■ **DATA PROVIDED**:
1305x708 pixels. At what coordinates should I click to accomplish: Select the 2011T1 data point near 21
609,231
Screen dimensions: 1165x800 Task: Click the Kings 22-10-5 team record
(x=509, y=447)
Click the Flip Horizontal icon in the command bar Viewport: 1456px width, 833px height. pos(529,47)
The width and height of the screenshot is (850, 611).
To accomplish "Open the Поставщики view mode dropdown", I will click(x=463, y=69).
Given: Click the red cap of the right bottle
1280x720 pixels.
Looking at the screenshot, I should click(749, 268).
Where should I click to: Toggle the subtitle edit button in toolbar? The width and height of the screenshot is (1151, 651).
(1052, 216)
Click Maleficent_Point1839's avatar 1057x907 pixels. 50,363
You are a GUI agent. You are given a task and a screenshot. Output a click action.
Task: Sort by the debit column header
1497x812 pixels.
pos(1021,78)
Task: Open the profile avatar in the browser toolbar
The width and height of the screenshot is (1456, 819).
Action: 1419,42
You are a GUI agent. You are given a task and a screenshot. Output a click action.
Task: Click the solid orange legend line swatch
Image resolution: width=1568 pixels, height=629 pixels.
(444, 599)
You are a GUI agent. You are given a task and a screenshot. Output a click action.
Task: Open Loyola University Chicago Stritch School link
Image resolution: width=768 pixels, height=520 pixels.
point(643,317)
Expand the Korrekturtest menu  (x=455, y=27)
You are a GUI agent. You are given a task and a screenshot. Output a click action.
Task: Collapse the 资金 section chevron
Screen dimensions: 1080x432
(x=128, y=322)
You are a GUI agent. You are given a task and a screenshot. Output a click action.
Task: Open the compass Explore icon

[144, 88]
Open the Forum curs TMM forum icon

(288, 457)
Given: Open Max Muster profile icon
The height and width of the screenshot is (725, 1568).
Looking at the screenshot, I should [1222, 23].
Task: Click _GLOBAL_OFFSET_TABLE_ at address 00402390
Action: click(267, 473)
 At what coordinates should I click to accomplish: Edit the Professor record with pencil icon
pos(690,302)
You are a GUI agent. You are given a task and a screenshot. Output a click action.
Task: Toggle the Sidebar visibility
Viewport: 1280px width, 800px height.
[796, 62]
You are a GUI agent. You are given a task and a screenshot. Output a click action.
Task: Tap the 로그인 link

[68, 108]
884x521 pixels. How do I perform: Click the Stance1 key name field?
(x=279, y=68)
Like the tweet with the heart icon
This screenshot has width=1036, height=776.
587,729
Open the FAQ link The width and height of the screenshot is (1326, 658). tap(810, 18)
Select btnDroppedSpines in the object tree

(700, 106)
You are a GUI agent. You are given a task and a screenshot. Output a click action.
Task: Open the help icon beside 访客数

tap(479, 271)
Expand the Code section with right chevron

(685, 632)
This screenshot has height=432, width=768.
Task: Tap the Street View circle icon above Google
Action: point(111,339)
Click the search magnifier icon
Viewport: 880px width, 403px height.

■ **WORK TASK**:
Transcribe each record exactly. Leave nothing out.

■ **RESPONSE TO THIS EXERCISE**:
1305x708 pixels. At what coordinates should I click to accomplish: Select the 2011T1 data point near 21
609,231
Screen dimensions: 1165x800 Task: Click the Kings 22-10-5 team record
(x=509, y=447)
Click the Flip Horizontal icon in the command bar Viewport: 1456px width, 833px height. pos(529,47)
The width and height of the screenshot is (850, 611).
To accomplish "Open the Поставщики view mode dropdown", I will click(x=463, y=69).
Given: Click the red cap of the right bottle
1280x720 pixels.
Looking at the screenshot, I should click(749, 268).
Where should I click to: Toggle the subtitle edit button in toolbar? The width and height of the screenshot is (1151, 651).
(1052, 216)
Click Maleficent_Point1839's avatar 1057x907 pixels. 50,363
You are a GUI agent. You are given a task and a screenshot. Output a click action.
Task: Sort by the debit column header
1497x812 pixels.
pos(1021,78)
Task: Open the profile avatar in the browser toolbar
The width and height of the screenshot is (1456, 819).
Action: 1419,42
You are a GUI agent. You are given a task and a screenshot. Output a click action.
Task: Click the solid orange legend line swatch
Image resolution: width=1568 pixels, height=629 pixels.
(444, 599)
You are a GUI agent. You are given a task and a screenshot. Output a click action.
Task: Open Loyola University Chicago Stritch School link
Image resolution: width=768 pixels, height=520 pixels.
point(643,317)
Expand the Korrekturtest menu  (x=455, y=27)
You are a GUI agent. You are given a task and a screenshot. Output a click action.
Task: Collapse the 资金 section chevron
Screen dimensions: 1080x432
(x=128, y=322)
You are a GUI agent. You are given a task and a screenshot. Output a click action.
Task: Open the compass Explore icon

[144, 88]
Open the Forum curs TMM forum icon

(288, 457)
Given: Open Max Muster profile icon
The height and width of the screenshot is (725, 1568).
Looking at the screenshot, I should [1222, 23].
Task: Click _GLOBAL_OFFSET_TABLE_ at address 00402390
Action: click(267, 473)
 At what coordinates should I click to accomplish: Edit the Professor record with pencil icon
pos(690,302)
You are a GUI agent. You are given a task and a screenshot. Output a click action.
Task: Toggle the Sidebar visibility
Viewport: 1280px width, 800px height.
[796, 62]
You are a GUI agent. You are given a task and a screenshot. Output a click action.
Task: Tap the 로그인 link

[68, 108]
884x521 pixels. How do I perform: Click the Stance1 key name field?
(x=279, y=68)
Like the tweet with the heart icon
This screenshot has width=1036, height=776.
587,729
Open the FAQ link The width and height of the screenshot is (1326, 658). tap(810, 18)
Select btnDroppedSpines in the object tree

(700, 106)
You are a GUI agent. You are given a task and a screenshot. Output a click action.
Task: Open the help icon beside 访客数

tap(479, 271)
Expand the Code section with right chevron

(685, 632)
This screenshot has height=432, width=768.
Task: Tap the Street View circle icon above Google
Action: point(111,339)
Click the search magnifier icon
Viewport: 880px width, 403px height.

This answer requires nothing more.